Rote-Hand-Brief

Tolperison off-Label zu beliebt

Stuttgart - 04.06.2020, 12:30 Uhr

Erneut warnt eine Rote Hand vor dem Off-Label-Einsatz von Tolperison. Seit 2013 darf es nur noch bei Spastizität nach Schlaganfall eingesetzt werden. (s / Foto: Stada)

Erneut warnt eine Rote Hand vor dem Off-Label-Einsatz von Tolperison. Seit 2013 darf es nur noch bei Spastizität nach Schlaganfall eingesetzt werden. (s / Foto: Stada)


2013 erfolgte strenge Indikationsstellung von Tolperison

Zum Hintergrund: Bereits seit 2013 ist die Indikation des Muskelrelaxans stark eingeschränkt. Ein Rote-Hand-Brief informierte im Februar 2013 darüber. Vor 2013 war die Indikation von Tolperison recht breit gehalten: Mydocalm® oder generische Tolperison-Präparate durften bei schmerzhaften Muskelverspannungen, insbesondere als Folge von Erkrankungen der Wirbelsäule und der achsnahen Gelenke eingesetzt werden sowie bei Spastizität aufgrund neurologischer Erkrankungen wie nach einem Schlaganfall. Auf Bestreben des BfArM war jedoch 2011 ein Referral initiiert worden, um das Nutzen-Risiko-Verhältnis zu evaluieren.
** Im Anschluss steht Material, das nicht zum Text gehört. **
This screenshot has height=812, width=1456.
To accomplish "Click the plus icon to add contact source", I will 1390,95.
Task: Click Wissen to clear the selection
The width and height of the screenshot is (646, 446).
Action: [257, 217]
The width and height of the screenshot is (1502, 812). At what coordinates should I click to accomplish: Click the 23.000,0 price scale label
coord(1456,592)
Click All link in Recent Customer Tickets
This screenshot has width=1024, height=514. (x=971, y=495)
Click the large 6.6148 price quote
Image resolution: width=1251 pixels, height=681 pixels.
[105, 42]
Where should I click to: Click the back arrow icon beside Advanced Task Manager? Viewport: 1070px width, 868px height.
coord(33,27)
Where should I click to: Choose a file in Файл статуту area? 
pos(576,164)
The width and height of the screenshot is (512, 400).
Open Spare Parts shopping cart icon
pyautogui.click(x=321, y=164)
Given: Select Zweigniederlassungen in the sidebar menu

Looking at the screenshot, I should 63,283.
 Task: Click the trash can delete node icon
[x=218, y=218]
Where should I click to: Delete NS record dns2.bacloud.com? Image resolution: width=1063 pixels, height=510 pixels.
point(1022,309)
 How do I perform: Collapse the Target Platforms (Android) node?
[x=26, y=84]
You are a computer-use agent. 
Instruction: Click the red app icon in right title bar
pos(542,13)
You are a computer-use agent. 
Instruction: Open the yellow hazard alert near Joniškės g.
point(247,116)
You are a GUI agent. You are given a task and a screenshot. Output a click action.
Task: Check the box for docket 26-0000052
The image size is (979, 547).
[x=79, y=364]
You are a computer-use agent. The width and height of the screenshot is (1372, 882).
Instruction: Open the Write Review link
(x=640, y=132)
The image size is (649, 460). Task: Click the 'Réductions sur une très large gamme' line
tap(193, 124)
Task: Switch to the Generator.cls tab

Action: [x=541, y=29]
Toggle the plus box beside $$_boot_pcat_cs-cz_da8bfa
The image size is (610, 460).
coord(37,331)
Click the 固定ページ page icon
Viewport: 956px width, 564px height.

Das Ergebnis dieser Bewertung war, dass der Nutzen die Risiken nur in einer Indikation überwiegt, nämlich wenn Tolperison zur symptomatischen Behandlung von Spastizität nach einem Schlaganfall bei Erwachsenen eingesetzt wird. Das entspricht der aktuellen Zulassung. 

Ein weiteres wichtiges Risiko, welches damals erkannt worden war, waren Überempfindlichkeitsreaktionen in Zusammenhang mit Tolpersion. Die meisten Überempfindlichkeitsreaktionen waren zwar leichter oder moderater Ausprägung gewesen, jedoch war auch über anaphylaktische Reaktionen bis hin zum anaphylaktischen Schock berichtet worden.

Schwerwiegende bis tödliche Hypersensitivitätsreaktionen

Auch diese Risikowarnung erneuern EMA, BfArM und die Zulassungsinhaber tolperisonhaltiger Arzneimittel aktuell. Patienten, die Tolperison außerhalb der zugelassenen Indikation bei Erkrankungen des Bewegungsapparates muskuloskelettalen Ursprungs erhielten, seien demnach dem Risiko von Hypersensitivitätsreaktion ausgesetzt, ohne dass nach derzeitigem Kenntnisstand ein substantieller Nutzen zu erwarten sei. Und weiter: „Dies ist im Hinblick auf das Risiko für schwerwiegende bis tödliche Hypersensitivitätsreaktionen nicht akzeptabel.“ 

Jedoch sollten auch bei Verordnung von Tolperison in der zugelassenen Indikation Ärzte die Patienten auf das mögliche Risiko von Überempfindlichkeitsreaktionen und die zu ergreifenden Maßnahmen beim Auftreten solcher Reaktionen hinweisen.